Fairseq: Support Removing BPE when encoding with Sentencepiece

Created on 28 Oct 2018 · 4Comments · Source: pytorch/fairseq

I'm using SentencePiece instead of subword-nmt to tokenize the data.
Problem: During evaluation the flag --remove-bpe is useless:

In SentencePiece

the bpe-token changes from @@ to ▁.
first whitespace needs to be removed and second the bpe-token needs to be replaced with whitespace.

Currently you can fulfill (1) by passing "▁" as an argument for the --remove-bpe flag, but that does not eliminate the additional whitespace from (2).

Source

villmow

Most helpful comment

Just following up on this, you can now detokenize sentencepiece with --remove-bpe=sentencepiece

myleott on 1 Feb 2019

👍3

All 4 comments

Hmm, they suggest doing this for detokenization: detokenized = ''.join(pieces).replace('_', ' ')

I guess that won’t fit naturally into the current remove_bpe flag.
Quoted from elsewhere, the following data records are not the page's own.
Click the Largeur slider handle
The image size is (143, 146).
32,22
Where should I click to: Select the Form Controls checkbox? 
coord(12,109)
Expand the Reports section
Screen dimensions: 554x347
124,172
We’ll add a new flag.

myleott on 4 Nov 2018

Just following up on this, you can now detokenize sentencepiece with --remove-bpe=sentencepiece

myleott on 1 Feb 2019

👍3

For me when using --remove-bpe=sentencepiece its joining all words without the space between tokens, like below:

If I don't give anything it gives me the correct BPE tokens:

command used:

fairseq-interactive "/home/ubuntu/rhu/experiment_mbart/data/use/es/test_proc" 
--task translation_from_pretrained_bart 
--path "/home/ubuntu/rhu/experiment_mbart/data/checkpoints_en-es_ft/checkpoint_best.pt" 
-t es -s en 
--bpe 'sentencepiece' 
--sentencepiece-vocab "/home/ubuntu/rhu/experiment_mbart/data/cc25_pretrain/sentence.bpe.model" 
--sacrebleu 
--remove-bpe=sentencepiece 
--cpu 
--max-sentences 1 
--langs "ar_AR,cs_CZ,de_DE,en,es,et_EE,fi_FI,fr_XX,gu_IN,hi_IN,it_IT,ja_XX,kk_KZ,ko_KR,lt_LT,lv_LV,my_MM,ne_NP,nl_XX,ro_RO,ru_RU,si_LK,tr_TR,vi_VN,zh_CN" 
--buffer-size 1 
--input -

Any reason its not splitting out the words in hypothesis correctly @myleott

Thanks!

mohammedayub44 on 11 Aug 2020

For me when using --remove-bpe=sentencepiece its joining all words without the space between tokens, like below:

If I don't give anything it gives me the correct BPE tokens:

command used:
fairseq-interactive "/home/ubuntu/rhu/experiment_mbart/data/use/es/test_proc" 
--task translation_from_pretrained_bart 
--path "/home/ubuntu/rhu/experiment_mbart/data/checkpoints_en-es_ft/checkpoint_best.pt" 
-t es -s en 
--bpe 'sentencepiece' 
--sentencepiece-vocab "/home/ubuntu/rhu/experiment_mbart/data/cc25_pretrain/sentence.bpe.model" 
--sacrebleu 
--remove-bpe=sentencepiece 
--cpu 
--max-sentences 1 
--langs "ar_AR,cs_CZ,de_DE,en,es,et_EE,fi_FI,fr_XX,gu_IN,hi_IN,it_IT,ja_XX,kk_KZ,ko_KR,lt_LT,lv_LV,my_MM,ne_NP,nl_XX,ro_RO,ru_RU,si_LK,tr_TR,vi_VN,zh_CN" 
--buffer-size 1 
--input -
Any reason its not splitting out the words in hypothesis correctly @myleott

Thanks!

I have observer a similar output for the Hindi language.